* _TASK DATA_
════════

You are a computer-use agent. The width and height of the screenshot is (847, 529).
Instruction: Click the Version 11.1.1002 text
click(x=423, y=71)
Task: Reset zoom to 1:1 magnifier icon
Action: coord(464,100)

════════

* _WHAT IS NEEDED_
Reproduce the lines above without any changes.

* _FULL ANSWER_
You are a computer-use agent. The width and height of the screenshot is (847, 529).
Instruction: Click the Version 11.1.1002 text
click(x=423, y=71)
Task: Reset zoom to 1:1 magnifier icon
Action: coord(464,100)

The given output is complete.